Poly-I:C stimulates TLR3 to effectively repolarize TAMs in melanoma and is currently being evaluated as a cancer vaccine to improve the anti-tumor immune response of advanced tumors.
The scavenger receptor Marco is highly expressed in TAMs in patients with melanoma and breast cancer and has been found to be associated with a poor prognosis. An antibody that specifically targets the Marco receptor can redirect TAMs to the M1 phenotype and, together with anti-CTLA-4 immune checkpoint inhibitors, increase the anti-tumor immune response.
Small molecule inhibitor
Some small molecule inhibitors exert anti-tumor effects by reprogramming macrophages. Inhibition of PI3K induces a pro-inflammatory response through M1 TAMs and recruits CTLs into the tumor to prevent tumor growth. PI3K inhibitor combined with anti-PD1 checkpoint inhibitor treatment improves the response and overall survival rate of mice.
Another promising strategy is the repolarization of TAM at the epigenetic or genetic level. For example, the histone deacetylase inhibitor TMP195 can induce the M1 phenotype of TAMs and induce their accumulation and phagocytic activity in the microenvironment of breast tumors.
Strategy 4: Target TAMR
TAMR is an acronym for Tyro3, Axl and MerTK, and is expressed in tumors and various immune cells. These receptors have multiple roles in cell fate, proliferation, migration, and regulation of tissue homeostasis and inflammation.
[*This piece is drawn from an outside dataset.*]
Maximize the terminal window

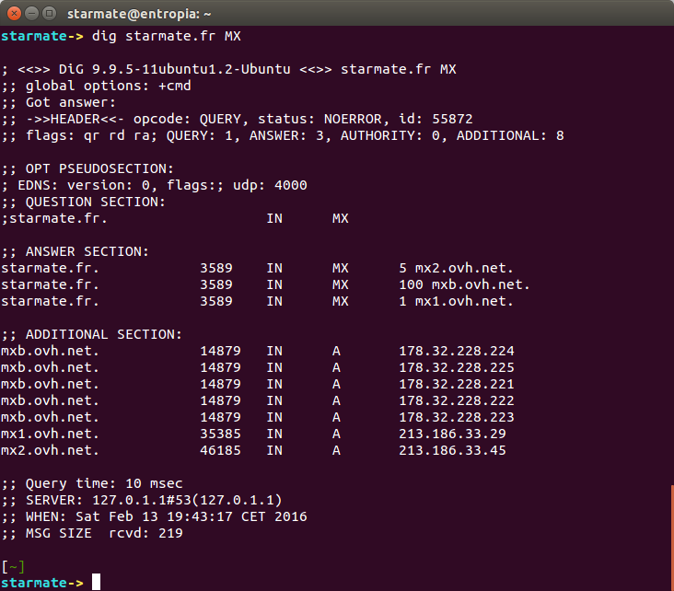[x=48, y=12]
The most famous ligands of TAMR are Gas6 and protein S, which act as adaptors to connect the phosphatidylserine apoptosis signal to TAMR target cells, thereby facilitating the phagocytosis of macrophages. The activated downstream signaling pathway converges on the PI3K/Akt axis, and participates in TAM activation and polarization to the M2 phenotype, thereby limiting the inflammatory response, promoting the production of immunosuppressive cytokines, preventing immune cell activation, and solid tumors thereby avoiding death. Therefore, blocking TAMR signals may be a promising immunotherapy strategy. At present, small molecule inhibitors, ADC drugs, CAR-T, fusion proteins, etc. are all under development (see the table below, Reference 6).
Tumor-associated macrophages are the most important immune cells in the tumor microenvironment and have strong plasticity.
Clearing TAM, preventing TAM recruitment, and inducing M1 polarization to promote phagocytosis, targeting TAM are four common strategies. Of course, each strategy now has its limitations, such as the non-selectivity of removing TAM and off tumor toxicity.
The development of highly selective drugs in the future will help promote the further development of anti-tumor immunotherapy targeting TAM.